EXERCISE SET:
1. Translate this sentence from the mkdir -p text into Spanish: "In this case it means "parents", meaning mkdir will create a directory and any parents that don't already exist."
2. In the mkdir -p text, which word is suggested as an easier way to remember what -p stands for?
3. Reproduce the mkdir -p text word for word from "Note that -p" to "don't already exist.".

PAGE EXTRACT:

Hence rlidwka means: All permissions on.
It's worth mentioning, as #KeithThompson pointed out in the comments, that not all Unix systems support ACL. So probably the rlidwka concept doesn't apply here.
-p|--parent will be used if you are trying to create a directory with top-down approach. That will create the parent directory then child and so on iff none exists.
-p, --parents
no error if existing, make parent directories as needed
About rlidwka it means giving full or administrative access. Found it here https://itservices.stanford.edu/service/afs/intro/permissions/unix.
mkdir [-switch] foldername
-p is a switch, which is optional. It will create a subfolder and a parent folder as well, even if parent folder doesn't exist.
From the man page:
-p, --parents no error if existing, make parent directories as needed
Example:
mkdir -p storage/framework/{sessions,views,cache}
This will create subfolder sessions,views,cache inside framework folder irrespective of whether 'framework' was available earlier or not.
PATH: Answered long ago, however, it maybe more helpful to think of -p as "Path" (easier to remember), as in this causes mkdir to create every part of the path that isn't already there.
mkdir -p /usr/bin/comm/diff/er/fence
if /usr/bin/comm already exists, it acts like:
mkdir /usr/bin/comm/diff
mkdir /usr/bin/comm/diff/er
mkdir /usr/bin/comm/diff/er/fence
As you can see, it saves you a bit of typing, and thinking, since you don't have to figure out what's already there and what isn't.
Note that -p is an argument to the mkdir command specifically, not the whole of Unix. Every command can have whatever arguments it needs.
In this case it means "parents", meaning mkdir will create a directory and any parents that don't already exist.

DATASET EXCERPT:
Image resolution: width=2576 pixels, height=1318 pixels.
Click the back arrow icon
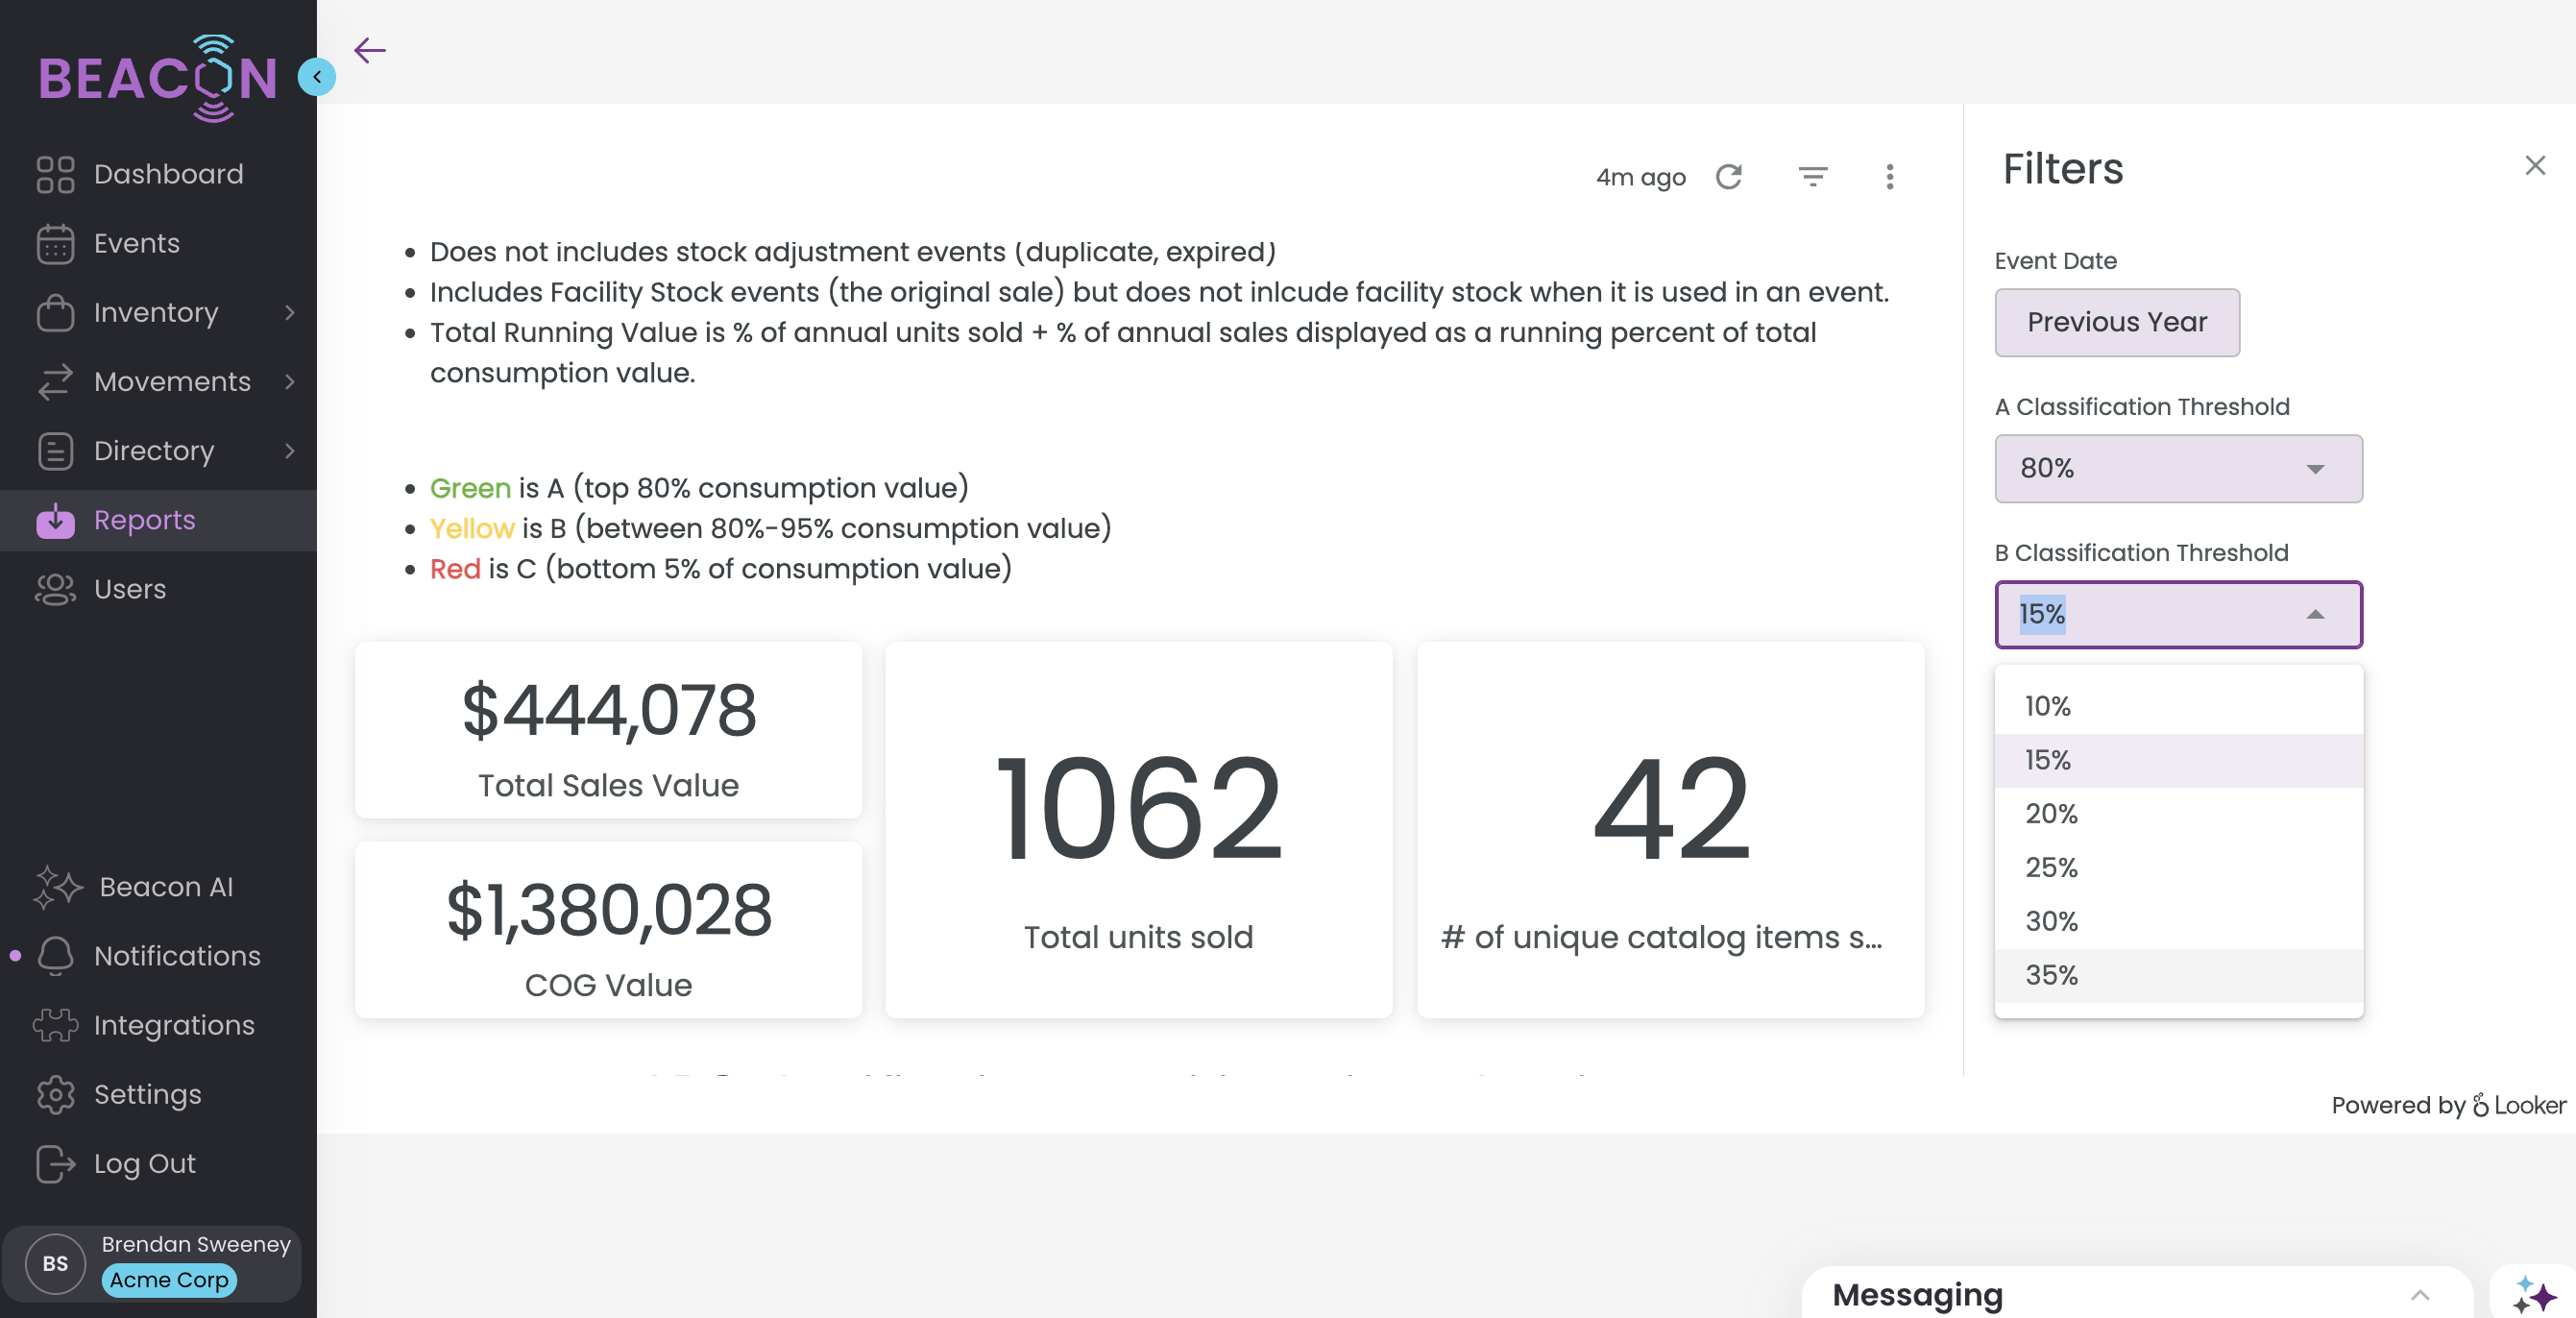pyautogui.click(x=370, y=50)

REPLIES:
1. En este caso significa "parents", es decir, mkdir creará un directorio y cualquier directorio padre que aún no exista.

2. "Path."

3.
Note that -p is an argument to the mkdir command specifically, not the whole of Unix. Every command can have whatever arguments it needs.
In this case it means "parents", meaning mkdir will create a directory and any parents that don't already exist.